RECORDS FOR THIS EXERCISE:
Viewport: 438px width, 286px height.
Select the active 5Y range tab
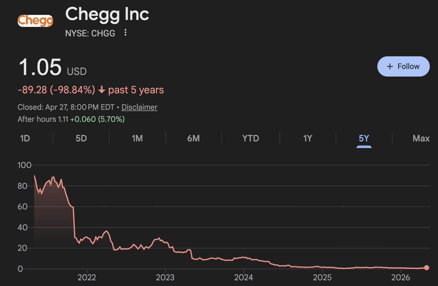click(x=364, y=138)
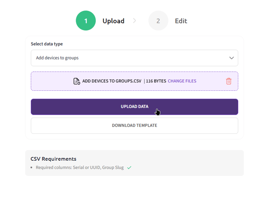
Task: Click the arrow between Upload and Edit
Action: coord(135,21)
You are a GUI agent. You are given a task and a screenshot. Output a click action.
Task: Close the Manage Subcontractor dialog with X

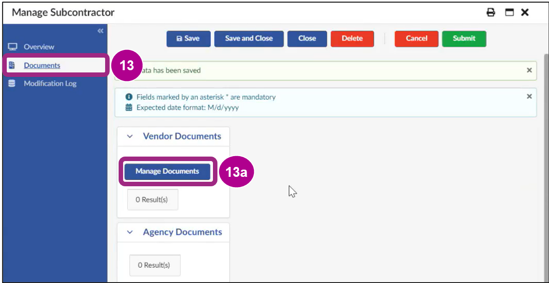click(x=525, y=13)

PROBLEM REQUIREMENTS: Copy out every line of text in the listing above word for word, omitting the pictures.

EXPECTED OUTPUT:
Viewport: 438px width, 286px height.
Select the active 5Y range tab
click(x=364, y=138)
Task: Click the arrow between Upload and Edit
Action: coord(135,21)
You are a GUI agent. You are given a task and a screenshot. Output a click action.
Task: Close the Manage Subcontractor dialog with X

click(x=525, y=13)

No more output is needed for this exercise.